= S. V. S. Rama Rao =

Indian art director (1913–1970)

Seelamsetty Venkata Sri Rama Rao (1913–1970) was an art director, motion picture director and producer of Telugu films. He was one of the pioneers in that film industry, working from the era of silent movies to the talkies of the late 1970s. He was the art director for the movie on the Lord Venkateswara by the title Sri Venkateswara Mahatyam, designing its artwork. He belonged to the Kapu-Telaga community of Andhra Pradesh.

He was described as a man "who had a lasting impact on south Indian cultural history."

==Career==
After art studies, Seelamsetty Venkata Sri Rama Rao worked as an art director in both Telugu and Tamil productions, for a total of around 450 movies for various banners like Vahini Studios, Raagini and Vijaya Productions. He was closely associated with the producer/director Ghantasala Balaramayya and Master Venu, a music director.

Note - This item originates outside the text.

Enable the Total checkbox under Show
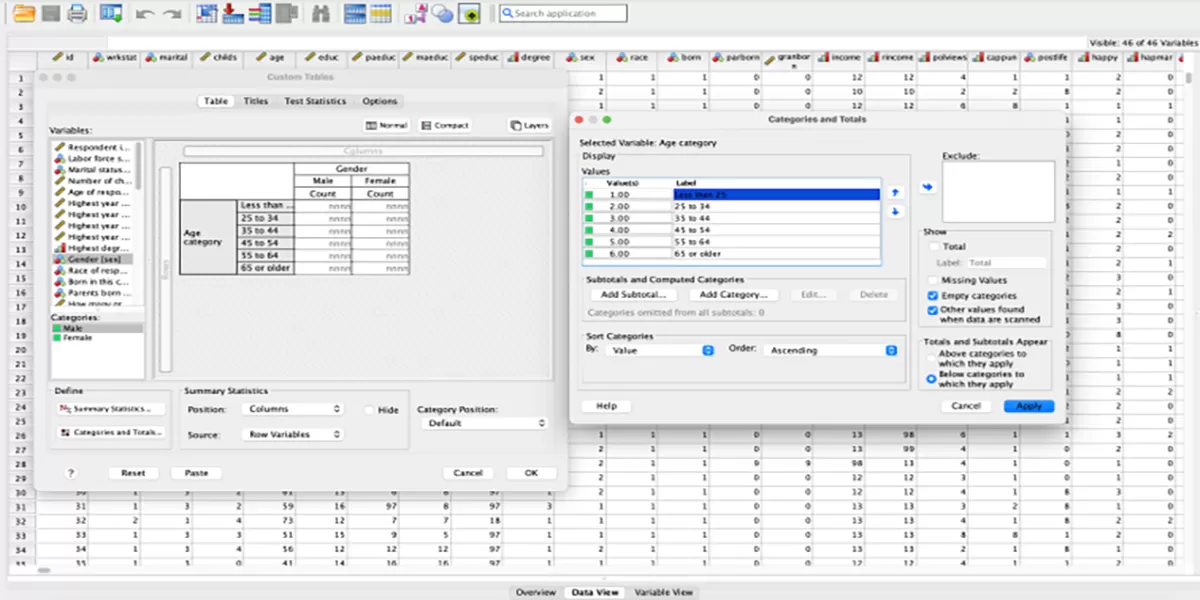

He also produced movies under his own banner called "Jaimini Productions", viz. Santha Balanagamma, Chinnamma Katha starring Siva Rao, Vengal Reddy and Krishna Kumari.

He won awards for his artwork, painting on the folk ladies named Lambadi kanya from the British Government in the year 1934. His well-known art directed movies in Telugu and Tamil are Sri Venkateswara Mahatyam (In which his painting of "Lord Venkateswara" is still in Salarjung Museum, Hyderabad. It was said that he was the only person who was allowed to portrait the Lord at Tirumala Tirupathi Devasthanam).

==Filmography==

- Mallapilla (1938)
- Santha Bala Nagamma (1942)
- Mugguru Marateelu (1946)
- Balaraju (1948)
- Dharmadevata (1952)
- Chinnamma Katha (1952)
- Sarangadhara (1957)
- Vinayaka Chavithi (1957)
- Deepavali (1960)
- Sri Venkateswara Mahatyam (1960)
- Vanagamuddi (Tamil)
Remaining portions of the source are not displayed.